Some other random bits and pieces: my acupuncturist “dropped” me. She said that she couldn’t really do anything for me right now and that it would be good for me to take a break. She said she could help with the side effects of the injectables and before and after egg transfer. I felt like it was one more nail in my coffin, like I must be so bad that she no longer sees the point in trying to help. I still like her and I will go back during IVF because the research really supports that it helps with IVF, but in that moment I felt abandoned. The night of our diagnosis or maybe the one after, J and I had sex – really loud sex. It wasn’t about trying to conceive, it was just about needing my husband. I needed to reaffirm life and to be physically close to him. In the last couple of days I’ve been thinking about how I need to get my life back in other ways too. I have become more materialistic and so self-absorbed. Everything came back to TTC and I was trying to fill the void I felt with material things. I want to start scrapbooking, thinking about other things, asking my friends more about themselves (and so on) again.
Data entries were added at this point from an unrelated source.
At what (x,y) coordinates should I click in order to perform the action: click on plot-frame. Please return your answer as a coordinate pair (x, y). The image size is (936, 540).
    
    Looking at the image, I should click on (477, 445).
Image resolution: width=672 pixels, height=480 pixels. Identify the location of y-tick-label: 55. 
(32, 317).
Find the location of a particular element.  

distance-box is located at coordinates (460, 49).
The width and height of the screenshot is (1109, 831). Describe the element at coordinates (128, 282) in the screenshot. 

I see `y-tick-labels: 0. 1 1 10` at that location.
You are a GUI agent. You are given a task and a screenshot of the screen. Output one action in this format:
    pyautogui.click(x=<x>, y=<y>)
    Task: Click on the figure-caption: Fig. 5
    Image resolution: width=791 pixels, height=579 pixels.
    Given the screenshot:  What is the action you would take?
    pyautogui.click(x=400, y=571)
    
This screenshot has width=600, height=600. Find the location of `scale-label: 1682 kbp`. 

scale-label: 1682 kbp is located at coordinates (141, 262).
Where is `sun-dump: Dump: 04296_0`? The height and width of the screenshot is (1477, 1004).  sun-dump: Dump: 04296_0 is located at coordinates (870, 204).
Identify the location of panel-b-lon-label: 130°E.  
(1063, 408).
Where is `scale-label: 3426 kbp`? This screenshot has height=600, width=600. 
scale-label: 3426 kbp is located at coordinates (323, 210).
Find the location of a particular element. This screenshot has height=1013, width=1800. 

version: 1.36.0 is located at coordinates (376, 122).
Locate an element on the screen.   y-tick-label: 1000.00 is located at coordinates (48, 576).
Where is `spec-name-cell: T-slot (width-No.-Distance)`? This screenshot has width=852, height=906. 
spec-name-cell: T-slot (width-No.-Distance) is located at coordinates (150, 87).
Each day gets a bit easier and at this point I’m counting down to my RE appointment on Jan. 15 and getting things in motion. But I still have my moments. I found it hard when a coworker (who saw me bawling right after I got my diagnosis) talked about me having kids like it was a given (it just reminded me that I may not be able to do what so many take for granted as a given). I found myself getting weepy after some drinks on Christmas night (worst Christmas present was my period, which started on Christmas day!). I ended up bawling after the New Year’s countdown. I am happy to see 2012 go and I hope that 2013 is our year, but the idea that all of 2012 passed with so much hope and disappointment and that I’m starting 2013 as an uphill battle was just too much in that moment. I am sure there will be many more moments where I break down and think of how unfair this is, but right now I am trying to hope and look forward.